Par ailleurs, si la société MAISON QUATRESOUS et Madame [E] [M] produisent une attestation du 19 avril 2022 « sur les irrégularités constatées » par le cabinet d’expertise comptable FOLLET-BOUTIN, force est de constater que lesdites irrégularités ne sont ni détaillées ni circonstanciées, et que l’attestation se contente d’évoquer succinctement le « non dépôt de la liasse fiscale 2018 », le « retard dans le dépôt des déclarations de TVA 2017 », « l’erreur sur le montant déclaré dans l’avis d’imposition » ou le « contrat d’apprentissage non transmis ». A cet égard, bien que l’attestation soit établie pour servir dans le cadre du présent litige, les irrégularités comptables alléguées ne sont pas directement imputées à la société GESTIA CONSEIL, même si celle-ci était bien en charge du suivi comptable de la société MAISON QUATRESOUS sur cette période.
Dès lors, la présente juridiction ne peut se fonder sur cette seule attestation pour établir l’existence d’un manquement contractuel imputable à la société GESTIA CONSEIL.
Il ne peut qu’être noté que la plupart des pièces susceptibles d’établir la matérialité des erreurs allégués (déclaration de TVA, déclaration de congé parental, avis d’imposition 2018) ne sont pas versées aux débats par les demanderesses, de même qu’aucun justificatif n’est produit pour étayer la véracité des omissions et négligences attribuées à la défenderesse, de sorte que la présente juridiction ne peut valablement constater les irrégularités que les demanderesses font valoir.
Enfin, les pièces produites par la défenderesse et les différents justificatifs de la situation économique de Madame [E] [M] ne permettent pas de démontrer l’existence de manquements contractuels de la société GESTIA CONSEIL.
Par conséquent, à défaut d’étayer leurs allégations par des éléments précis et circonstanciés, il doit être jugé que les demanderesses n’établissent pas la preuve, comme pourtant il leur incombe, des manquements contractuels imputés à la société GESTIA CONSEIL. Leur demande de dommages et intérêts doit donc être rejetée.
Sur les frais du procès et l’exécution provisoire
Sur les dépens
En application de l’article 696 du code procédure civile, la partie perdante est condamnée aux dépens, à moins que le juge, par décision motivée, n’en mette la totalité ou une fraction à la charge d’une autre partie.
La société MAISON QUATRESOUS et Madame [E] [M], parties perdantes au procès, seront condamnées aux dépens de l’instance.

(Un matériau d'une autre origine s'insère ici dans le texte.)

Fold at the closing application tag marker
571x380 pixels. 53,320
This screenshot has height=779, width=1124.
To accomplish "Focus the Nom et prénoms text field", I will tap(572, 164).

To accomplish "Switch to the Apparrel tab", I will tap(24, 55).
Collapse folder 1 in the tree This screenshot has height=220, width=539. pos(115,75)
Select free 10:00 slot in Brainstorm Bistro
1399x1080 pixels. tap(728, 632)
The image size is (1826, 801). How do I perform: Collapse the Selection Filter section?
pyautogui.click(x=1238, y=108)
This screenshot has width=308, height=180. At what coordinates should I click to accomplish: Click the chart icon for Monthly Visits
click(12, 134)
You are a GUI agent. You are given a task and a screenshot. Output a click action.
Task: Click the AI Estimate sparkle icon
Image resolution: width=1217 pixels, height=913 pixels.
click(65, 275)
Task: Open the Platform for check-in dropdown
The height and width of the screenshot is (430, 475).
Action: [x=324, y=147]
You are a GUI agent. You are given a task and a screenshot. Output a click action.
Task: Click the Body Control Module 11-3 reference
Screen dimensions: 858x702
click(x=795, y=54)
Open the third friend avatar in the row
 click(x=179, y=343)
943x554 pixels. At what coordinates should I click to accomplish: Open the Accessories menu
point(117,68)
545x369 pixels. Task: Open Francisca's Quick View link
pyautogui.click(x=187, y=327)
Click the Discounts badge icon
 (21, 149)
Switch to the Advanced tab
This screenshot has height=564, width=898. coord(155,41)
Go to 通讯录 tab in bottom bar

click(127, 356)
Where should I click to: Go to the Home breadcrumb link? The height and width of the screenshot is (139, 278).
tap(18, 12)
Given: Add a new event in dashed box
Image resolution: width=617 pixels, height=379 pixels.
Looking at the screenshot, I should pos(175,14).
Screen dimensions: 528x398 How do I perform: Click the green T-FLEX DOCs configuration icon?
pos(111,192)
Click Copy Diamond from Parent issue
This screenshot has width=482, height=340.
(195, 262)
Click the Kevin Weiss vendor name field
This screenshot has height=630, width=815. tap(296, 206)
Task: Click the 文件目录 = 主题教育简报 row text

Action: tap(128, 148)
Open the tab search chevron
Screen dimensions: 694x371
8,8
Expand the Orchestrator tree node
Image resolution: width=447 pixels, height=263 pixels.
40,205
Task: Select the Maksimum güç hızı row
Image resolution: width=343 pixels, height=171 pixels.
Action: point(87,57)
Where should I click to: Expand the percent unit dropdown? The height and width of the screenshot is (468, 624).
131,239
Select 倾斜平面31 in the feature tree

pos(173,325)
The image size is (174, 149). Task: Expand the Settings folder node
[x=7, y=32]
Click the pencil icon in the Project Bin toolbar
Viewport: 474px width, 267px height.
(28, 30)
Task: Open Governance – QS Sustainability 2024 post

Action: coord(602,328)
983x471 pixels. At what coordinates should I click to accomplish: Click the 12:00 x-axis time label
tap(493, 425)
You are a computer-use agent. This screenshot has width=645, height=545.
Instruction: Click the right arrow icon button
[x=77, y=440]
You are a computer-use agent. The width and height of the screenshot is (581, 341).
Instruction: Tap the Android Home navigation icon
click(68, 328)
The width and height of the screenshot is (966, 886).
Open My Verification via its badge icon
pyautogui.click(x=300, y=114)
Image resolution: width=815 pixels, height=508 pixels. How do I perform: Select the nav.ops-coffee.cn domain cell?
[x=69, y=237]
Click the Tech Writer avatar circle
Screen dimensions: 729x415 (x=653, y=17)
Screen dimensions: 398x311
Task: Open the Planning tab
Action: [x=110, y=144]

Sur les demandes au titre de l’article 700 du code de procédure civile
En vertu de l’article 700 du code de procédure civile, le juge condamne la partie tenue aux dépens ou qui perd son procès à payer à l’autre partie la somme qu’il détermine, au titre des frais exposés et non compris dans les dépens.
En l’espèce, l’équité commande de rejeter la demande de la société GESTIA CONSEIL au titre des frais irrépétibles contre la société MAISON QUATRESOUS et Madame [E] [M].
La société MAISON [M] et Madame [E] [M], parties perdantes et condamnées aux dépens, seront déboutées de leur demande de ce chef dirigée contre la société GESTIA CONSEIL.
Sur l’exécution provisoire
Selon l’article 514-1 du code de procédure civile, le juge peut écarter l’exécution provisoire de droit, en tout ou partie, s’il estime qu’elle est incompatible avec la nature de l’affaire. Il statue, d’office ou à la demande d’une partie, par décision spécialement motivée.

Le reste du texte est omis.